Ce droit s'applique lorsque le jugement est définitif et qu'aucune autre procédure n'est pendante dans l'Etat de condamnation. D'autres conditions s'y ajoutent : le fait que le condamné, ou ses représentants légaux, dans les cas où il ne peut lui-même le manifester, doive consentir au transfèrement. Le fait aussi que les actes incriminés qui ont justifié la condamnation soient également constitutifs d'une infraction pénale dans le pays d'exécution.
Cette procédure de transfèrement repose enfin sur l'accord des deux Etats qui peuvent toujours s'y opposer. Ainsi, l'Etat de condamnation peut refuser le transfèrement lorsqu'il considère qu'il porterait atteinte à sa souveraineté, à sa sécurité ou à son ordre public. Le transfèrement peut être également refusé si le condamné n'a pas acquitté les frais, dommages et intérêts ou amendes et autres condamnations pécuniaires qui lui ont été fixés par le juge.
Le droit au transfèrement n'est pas non plus un droit automatique. La procédure ne se met en action que lorsqu'un condamné exprime le souhait d'être transféré, ou lorsque l'un des deux Etats le demande lui-même.

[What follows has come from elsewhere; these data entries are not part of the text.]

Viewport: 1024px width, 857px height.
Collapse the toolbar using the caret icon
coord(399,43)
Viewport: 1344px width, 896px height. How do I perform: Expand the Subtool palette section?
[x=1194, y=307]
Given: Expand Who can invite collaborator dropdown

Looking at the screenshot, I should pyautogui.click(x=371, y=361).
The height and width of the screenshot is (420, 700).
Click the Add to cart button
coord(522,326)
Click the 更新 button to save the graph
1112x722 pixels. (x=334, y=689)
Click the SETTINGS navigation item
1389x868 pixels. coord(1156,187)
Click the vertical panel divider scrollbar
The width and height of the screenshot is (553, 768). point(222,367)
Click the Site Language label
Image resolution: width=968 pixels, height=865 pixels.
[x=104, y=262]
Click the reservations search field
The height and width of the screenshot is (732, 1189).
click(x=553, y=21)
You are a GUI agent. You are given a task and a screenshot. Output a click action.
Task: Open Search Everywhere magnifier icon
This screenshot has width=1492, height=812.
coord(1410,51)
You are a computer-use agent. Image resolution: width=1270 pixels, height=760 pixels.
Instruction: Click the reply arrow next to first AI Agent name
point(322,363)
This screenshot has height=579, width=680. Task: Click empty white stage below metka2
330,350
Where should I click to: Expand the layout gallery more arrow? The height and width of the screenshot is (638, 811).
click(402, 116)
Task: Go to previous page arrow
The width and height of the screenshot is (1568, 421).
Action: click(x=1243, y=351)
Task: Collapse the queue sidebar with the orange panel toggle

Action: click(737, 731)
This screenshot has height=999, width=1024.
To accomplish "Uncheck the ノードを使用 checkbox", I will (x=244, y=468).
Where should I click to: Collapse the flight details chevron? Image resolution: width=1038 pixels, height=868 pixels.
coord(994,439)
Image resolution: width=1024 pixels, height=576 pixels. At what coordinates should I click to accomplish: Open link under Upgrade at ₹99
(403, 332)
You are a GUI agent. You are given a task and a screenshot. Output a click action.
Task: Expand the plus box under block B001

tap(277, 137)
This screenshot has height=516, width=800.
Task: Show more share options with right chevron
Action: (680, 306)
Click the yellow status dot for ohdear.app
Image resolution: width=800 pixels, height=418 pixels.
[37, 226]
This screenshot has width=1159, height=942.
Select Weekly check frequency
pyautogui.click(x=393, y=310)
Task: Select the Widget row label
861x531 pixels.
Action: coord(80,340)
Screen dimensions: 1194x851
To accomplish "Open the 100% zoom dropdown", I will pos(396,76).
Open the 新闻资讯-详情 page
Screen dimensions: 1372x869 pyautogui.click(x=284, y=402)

L'Etat de condamnation doit alors en informer l'Etat d'exécution le plus tôt possible, dès que le jugement est devenu définitif. Un échange de toutes les informations pertinentes a lieu entre les deux parties, notamment l'exposé des faits ayant entraîné la condamnation, la nature, la durée et la date du début de la condamnation ainsi que les dispositions pénales en vigueur. En parallèle, le condamné est également informé par écrit de toute les démarches entreprises par l'Etat d'exécution ou l'Etat de condamnation ainsi que de toutes les décisions prises par l'un ou l'autre au sujet de sa demande.
Une fois transféré, le condamné continue de purger la peine qui lui a été infligée dans l'Etat de condamnation, conformément à l'ordre juridique de l'Etat d'exécution. A cet égard, il est important de souligner que l'Etat d'exécution est lié par la nature juridique et la durée de la sanction telles qu'elles résultent de la condamnation. Une adaptation de la sanction est parfois possible, voire nécessaire : si la nature ou la durée de cette sanction sont incompatibles avec la législation de l'Etat d'exécution, ou si sa législation l'exige, l'Etat d'exécution pourra, par décision judiciaire ou administrative, adapter la sanction à la peine ou à la mesure prévue par sa propre loi pour des infractions de même nature. Cette peine ou cette mesure devront correspondre autant que possible à celle infligée par la condamnation, sans l'aggraver. Un condamné transféré ne peut non plus être poursuivi ou condamné dans l'Etat d'exécution pour les mêmes faits que ceux qui ont donné lieu à un jugement dans le pays de condamnation.
Une fois le transfèrement opéré, l'exécution de la peine se poursuit conformément à la législation de l'Etat d'accueil qui n'est jamais tenu de faire exécuter une peine incompatible avec son propre droit. Chacune des Parties conserve bien sûr ses droits de grâce, d'amnistie ou de commutation de la peine conformément à sa Constitution ou ses autres règles juridiques.
Cette convention permettra d'offrir à nos ressortissants condamnés en République dominicaine de meilleures conditions de détention, en leur permettant notamment de recevoir plus facilement des visites de leurs proches. Elles leur permettra aussi de bénéficier d'une meilleure préparation de leur réinsertion, en ayant par exemple accès aux dispositifs d'accompagnement, aux mécanismes d'individualisation des peines qui sont prévus par le droit français : réductions de peine, semi-liberté, permissions de sortie, libération conditionnelle...
Cette convention permettra à nos compatriotes actuellement détenus en République dominicaine de bénéficier, par ce transfèrement, d'un meilleur environnement familial, professionnel et social et je vous recommande par conséquent d'approuver le projet de loi qui nous est soumis par le gouvernement pour en autoriser la ratification.